● Brief
Please pick out and copy every line of the items below that contains the string "Close". Case counts.

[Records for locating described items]
** Begin **

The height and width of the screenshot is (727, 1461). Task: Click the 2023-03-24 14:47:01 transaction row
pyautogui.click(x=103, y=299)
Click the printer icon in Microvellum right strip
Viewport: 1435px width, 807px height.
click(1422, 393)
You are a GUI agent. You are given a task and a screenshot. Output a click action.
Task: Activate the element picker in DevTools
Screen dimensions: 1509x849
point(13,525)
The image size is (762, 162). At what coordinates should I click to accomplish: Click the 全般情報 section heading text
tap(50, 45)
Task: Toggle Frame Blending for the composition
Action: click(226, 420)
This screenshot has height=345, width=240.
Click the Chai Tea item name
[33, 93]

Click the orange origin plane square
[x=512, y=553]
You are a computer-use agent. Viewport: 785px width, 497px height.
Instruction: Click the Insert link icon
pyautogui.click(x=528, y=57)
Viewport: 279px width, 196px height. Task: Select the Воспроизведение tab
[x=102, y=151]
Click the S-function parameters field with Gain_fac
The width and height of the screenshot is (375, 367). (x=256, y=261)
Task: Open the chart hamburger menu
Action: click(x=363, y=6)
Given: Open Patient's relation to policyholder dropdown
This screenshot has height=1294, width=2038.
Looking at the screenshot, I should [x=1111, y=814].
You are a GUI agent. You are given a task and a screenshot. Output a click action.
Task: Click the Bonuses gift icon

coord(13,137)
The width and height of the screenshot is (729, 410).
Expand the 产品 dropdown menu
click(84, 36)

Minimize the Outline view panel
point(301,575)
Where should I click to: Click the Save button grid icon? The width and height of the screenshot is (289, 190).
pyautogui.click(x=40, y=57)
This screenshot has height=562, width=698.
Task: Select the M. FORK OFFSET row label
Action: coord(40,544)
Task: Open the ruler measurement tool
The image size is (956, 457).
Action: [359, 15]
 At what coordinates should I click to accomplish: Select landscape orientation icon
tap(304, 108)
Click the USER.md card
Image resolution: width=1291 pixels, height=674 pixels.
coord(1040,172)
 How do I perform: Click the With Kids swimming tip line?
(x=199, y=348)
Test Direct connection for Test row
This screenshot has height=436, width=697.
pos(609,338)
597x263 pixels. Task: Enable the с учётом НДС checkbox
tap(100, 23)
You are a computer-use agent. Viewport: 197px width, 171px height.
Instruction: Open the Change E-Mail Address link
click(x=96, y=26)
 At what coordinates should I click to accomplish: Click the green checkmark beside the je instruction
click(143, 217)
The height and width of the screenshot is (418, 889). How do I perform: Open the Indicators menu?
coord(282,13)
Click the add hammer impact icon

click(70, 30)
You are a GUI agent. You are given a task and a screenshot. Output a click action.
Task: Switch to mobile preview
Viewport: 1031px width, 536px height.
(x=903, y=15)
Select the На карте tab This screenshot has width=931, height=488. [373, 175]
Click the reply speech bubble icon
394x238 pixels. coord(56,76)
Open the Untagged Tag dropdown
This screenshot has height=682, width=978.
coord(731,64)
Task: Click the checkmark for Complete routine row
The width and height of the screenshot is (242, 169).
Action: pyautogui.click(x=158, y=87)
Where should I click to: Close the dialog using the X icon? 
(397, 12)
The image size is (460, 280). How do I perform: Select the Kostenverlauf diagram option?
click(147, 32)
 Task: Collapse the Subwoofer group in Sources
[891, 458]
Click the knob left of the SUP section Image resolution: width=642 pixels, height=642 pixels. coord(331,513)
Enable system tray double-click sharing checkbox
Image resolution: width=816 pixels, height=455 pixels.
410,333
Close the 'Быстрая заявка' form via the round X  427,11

** End **

● Result of the task
Where should I click to: Close the dialog using the X icon? 
Close the 'Быстрая заявка' form via the round X  427,11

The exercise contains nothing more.